Jeff Nichols ose la rupture. Jamais il ne s’était lancé dans une histoire d’amour et encore moins dans un biopic. Moins d’un an après le sublime Midnight Special, il revient avec un sujet sur lequel on ne l’attendait pas.
« Je suis enceinte ». C’est sur ces mots lourds de sens, annonciateurs d’un futur joyeux, que s’ouvre le film. Tout semble merveilleusement bien pour ce petit couple : ils s’aiment, attendent un enfant et vont construire une maison. Il ne manque qu’un mariage pour définitivement sceller leur amour. Ce qu’ils vont faire mais ce n’est pas au goût des autorités locales. L’importance du raccord sur le regard est instauré d’entrée pour signifier que tout le monde observe ce couple. Dès les premières minutes, la menace guette. Un coup une bande de quatre hommes blancs, un coup une vendeuse noire. Tout le monde les regarde, tout le monde pose un jugement sur eux. Alors qu’ils ne font que s’aimer et veulent juste vivre normalement. Cette instauration du raccord sur le regard amène dans le dernier acte du film à une très belle scène où un photographe de Life (Michael Shannon, qui passe dire bonjour) vient chez eux. Lui aussi se doit, par son travail, de poser un regard. Sauf qu’il ne les jugera pas. La tendresse qui émane de ses yeux lorsqu’il voit ces deux êtres rire devant la télé rompt avec ce que les autres voyaient et en dit long sur ce que l’amour se doit d’être.
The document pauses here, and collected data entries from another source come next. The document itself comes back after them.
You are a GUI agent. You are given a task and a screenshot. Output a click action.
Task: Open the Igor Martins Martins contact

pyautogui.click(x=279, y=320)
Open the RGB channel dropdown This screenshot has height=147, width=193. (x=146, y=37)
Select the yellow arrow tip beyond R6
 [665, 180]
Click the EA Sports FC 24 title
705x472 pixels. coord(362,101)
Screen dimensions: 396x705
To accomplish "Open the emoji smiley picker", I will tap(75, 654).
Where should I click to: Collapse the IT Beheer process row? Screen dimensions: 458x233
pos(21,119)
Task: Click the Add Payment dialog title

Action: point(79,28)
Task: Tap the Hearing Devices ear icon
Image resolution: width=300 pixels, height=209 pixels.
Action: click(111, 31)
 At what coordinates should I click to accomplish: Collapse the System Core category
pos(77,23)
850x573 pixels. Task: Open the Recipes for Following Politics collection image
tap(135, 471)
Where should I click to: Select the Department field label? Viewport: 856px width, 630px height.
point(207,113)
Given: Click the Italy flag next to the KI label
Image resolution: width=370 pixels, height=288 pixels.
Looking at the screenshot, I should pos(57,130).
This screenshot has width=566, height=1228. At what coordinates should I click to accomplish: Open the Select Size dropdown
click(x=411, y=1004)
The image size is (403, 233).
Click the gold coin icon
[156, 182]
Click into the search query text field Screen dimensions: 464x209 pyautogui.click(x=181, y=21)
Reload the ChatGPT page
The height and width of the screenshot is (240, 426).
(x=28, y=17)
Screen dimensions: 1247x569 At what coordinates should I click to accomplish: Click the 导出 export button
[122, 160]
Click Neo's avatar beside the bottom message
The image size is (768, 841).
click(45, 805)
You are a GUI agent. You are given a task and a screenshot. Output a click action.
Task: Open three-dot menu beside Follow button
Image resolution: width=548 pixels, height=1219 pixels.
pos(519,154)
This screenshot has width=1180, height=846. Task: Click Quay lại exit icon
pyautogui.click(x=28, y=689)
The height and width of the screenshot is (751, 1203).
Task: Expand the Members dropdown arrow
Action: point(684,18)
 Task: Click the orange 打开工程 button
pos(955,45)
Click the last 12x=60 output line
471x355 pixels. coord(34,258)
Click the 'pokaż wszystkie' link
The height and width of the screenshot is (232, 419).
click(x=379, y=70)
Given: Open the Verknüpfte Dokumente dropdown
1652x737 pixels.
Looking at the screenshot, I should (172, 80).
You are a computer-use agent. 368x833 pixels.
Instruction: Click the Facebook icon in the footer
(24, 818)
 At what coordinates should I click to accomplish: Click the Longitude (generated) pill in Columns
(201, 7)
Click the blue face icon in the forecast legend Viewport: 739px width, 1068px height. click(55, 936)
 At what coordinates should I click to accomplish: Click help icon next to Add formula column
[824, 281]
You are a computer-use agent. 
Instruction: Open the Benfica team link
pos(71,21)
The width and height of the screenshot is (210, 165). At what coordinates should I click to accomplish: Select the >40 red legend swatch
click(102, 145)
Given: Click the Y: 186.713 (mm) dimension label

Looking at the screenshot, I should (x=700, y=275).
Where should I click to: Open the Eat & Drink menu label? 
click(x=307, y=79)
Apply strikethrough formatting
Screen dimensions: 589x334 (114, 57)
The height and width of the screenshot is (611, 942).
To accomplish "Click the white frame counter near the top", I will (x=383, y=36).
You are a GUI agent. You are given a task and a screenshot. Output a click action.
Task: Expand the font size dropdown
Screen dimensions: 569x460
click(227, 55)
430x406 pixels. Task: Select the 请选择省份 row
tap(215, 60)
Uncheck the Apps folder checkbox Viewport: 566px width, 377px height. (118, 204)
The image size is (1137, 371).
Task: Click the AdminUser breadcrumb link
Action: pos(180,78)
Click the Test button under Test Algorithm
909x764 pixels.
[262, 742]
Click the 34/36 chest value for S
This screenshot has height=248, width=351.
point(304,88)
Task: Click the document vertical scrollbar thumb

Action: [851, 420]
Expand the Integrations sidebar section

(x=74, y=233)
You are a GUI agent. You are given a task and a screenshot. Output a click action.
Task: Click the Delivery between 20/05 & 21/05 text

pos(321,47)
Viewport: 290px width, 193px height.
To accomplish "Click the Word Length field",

LOVING semble fonctionner en complément de Midnight Special, les deux partageant bons nombres de liens. Pas étonnant qu’ils aient été fait l’un après l’autre. Dans Midnight Special, la finalité de film était la séparation, l’émancipation d’un enfant quittant sa famille pour rejoindre son monde. LOVING prend l’autre extrémité de la situation en mettant en scène, non pas la dissolution mais la bataille pour la création du cocon familial. Les deux films parlent de fuite, de continuer à avancer, d’un processus dans lequel sont engagés des personnages principaux qui se doivent d’aller au bout. Richard et Mildred sont, à leur manière, les aliens pourchassés à cause de leur différence, comme le jeune Alton de Midnight Special. Pas étonnant que l’on retrouve une scène de fuite nocturne dans les deux projets. Dans cette fuite, les personnages ont décidé de croire en leur amour (la croyance, un thème majeur de Midnight Special), de croire qu’il était plus forts qu’une simple loi. Après tout, ce sont simplement deux êtres humains. Par des motifs, qu’ils soient narratifs, formels ou thématiques, il est possible de tisser d’incroyables liens entre ces œuvres, voir avec la filmographie de Nichols dans son ensemble. De quoi confirmer qu’il se positionne définitivement comme un auteur qui continue son travail dans la cohérence.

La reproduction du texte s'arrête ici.